▶ **OBJECTIVE**
Transcribe the listing below from the line with "Task: Choose the SCALP CARE card" to the line with "pyautogui.click(x=362, y=92)", keeping both of those lines. Leave the pictures out of your answer.

▶ **WORKING DATA**
_ _ _ _ _ _ _

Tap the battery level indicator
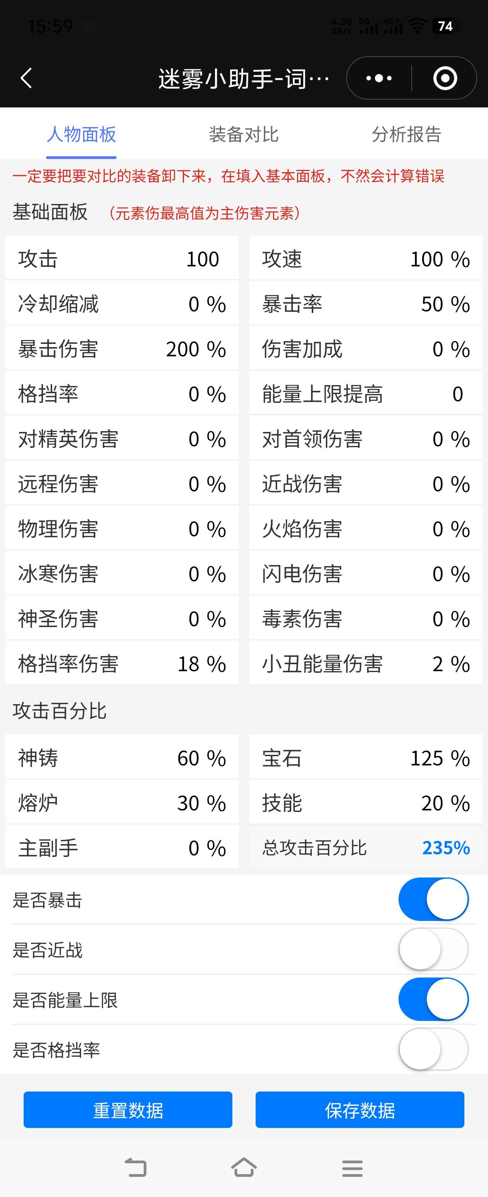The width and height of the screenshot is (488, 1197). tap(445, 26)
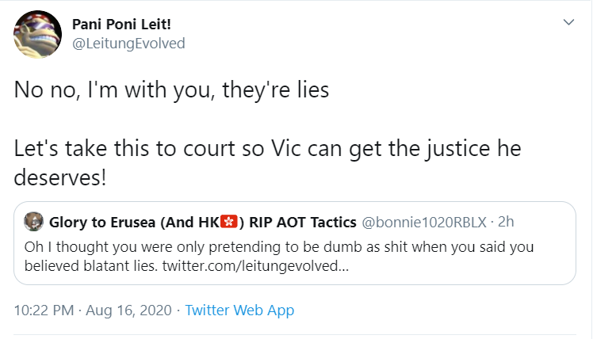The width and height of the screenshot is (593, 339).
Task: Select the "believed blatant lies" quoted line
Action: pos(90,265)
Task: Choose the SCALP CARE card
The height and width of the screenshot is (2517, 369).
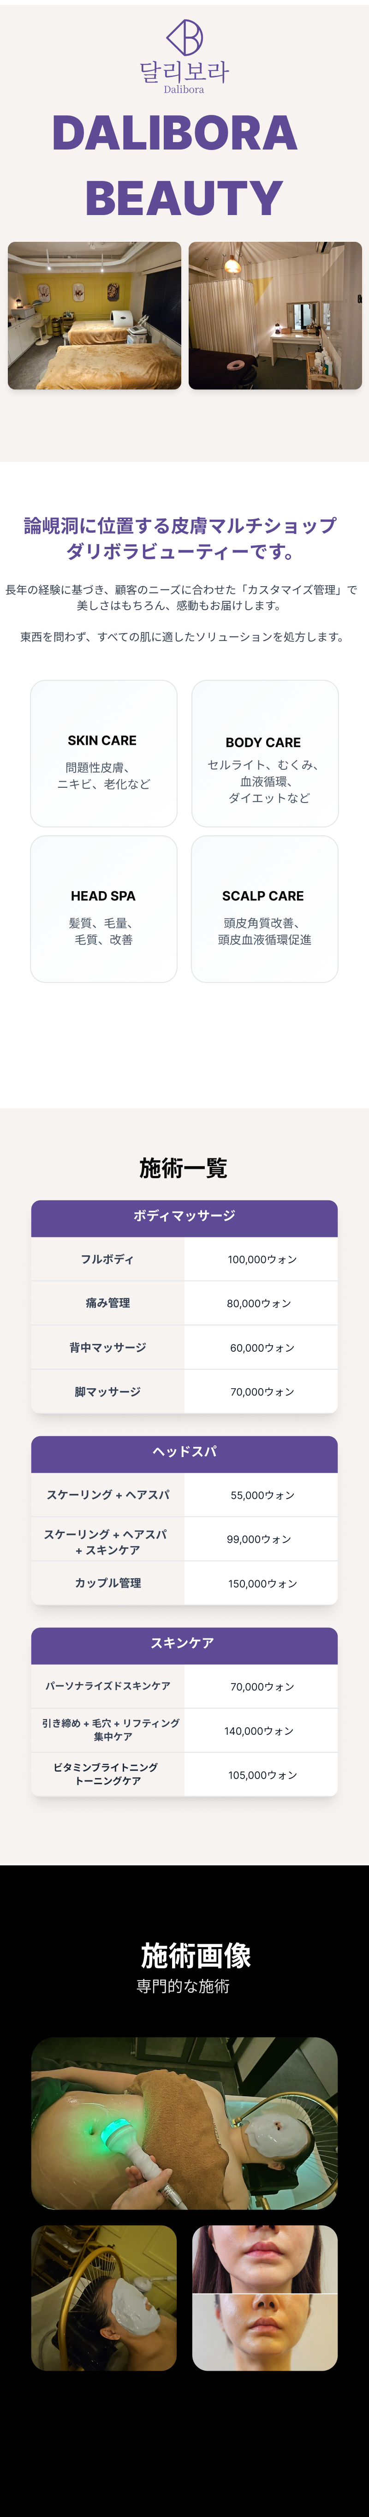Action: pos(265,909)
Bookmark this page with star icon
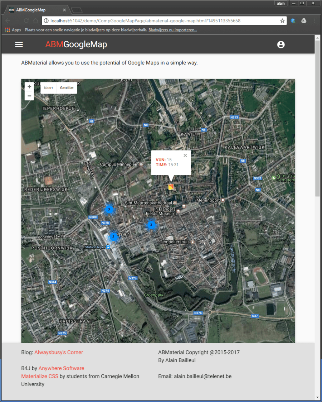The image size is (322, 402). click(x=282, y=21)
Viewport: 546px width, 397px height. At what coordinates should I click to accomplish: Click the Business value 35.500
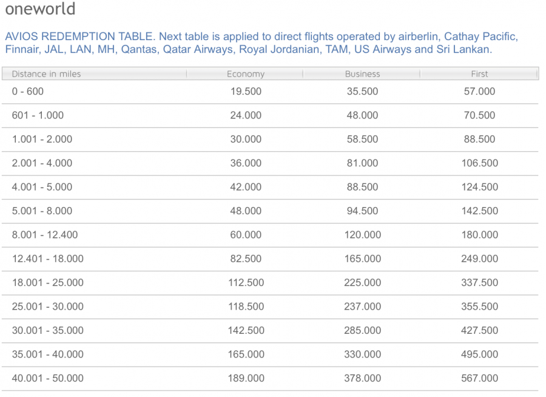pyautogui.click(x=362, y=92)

_ _ _ _ _ _ _

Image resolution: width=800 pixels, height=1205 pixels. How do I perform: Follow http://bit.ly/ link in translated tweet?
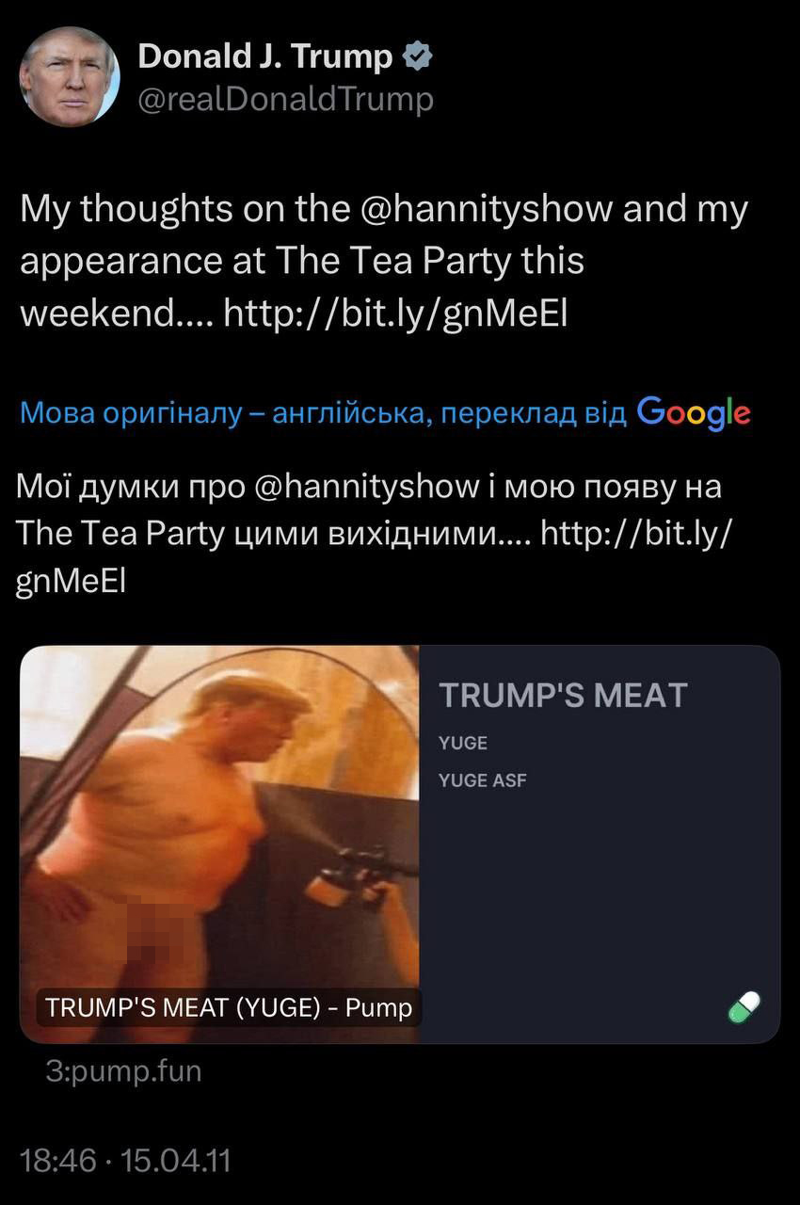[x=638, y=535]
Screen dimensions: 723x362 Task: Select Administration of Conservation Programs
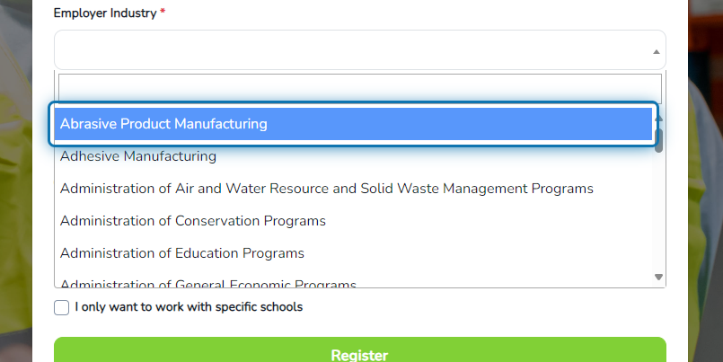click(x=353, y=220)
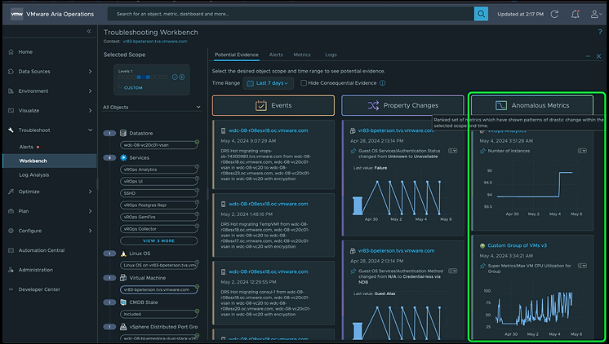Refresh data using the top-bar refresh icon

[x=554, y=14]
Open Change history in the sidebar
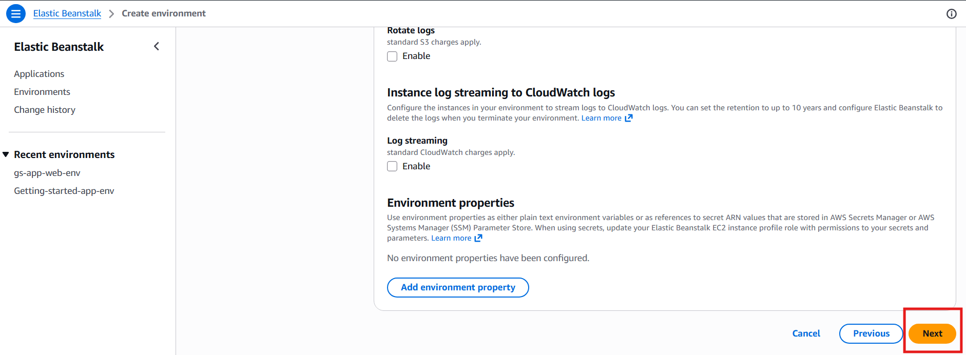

_ _ _ _ _ _ _

▶ **RESPONSE**
Task: Choose the SCALP CARE card
The height and width of the screenshot is (2517, 369).
Action: pos(265,909)
Bookmark this page with star icon
The image size is (322, 402). click(x=282, y=21)
Viewport: 546px width, 397px height. At what coordinates should I click to accomplish: Click the Business value 35.500
pyautogui.click(x=362, y=92)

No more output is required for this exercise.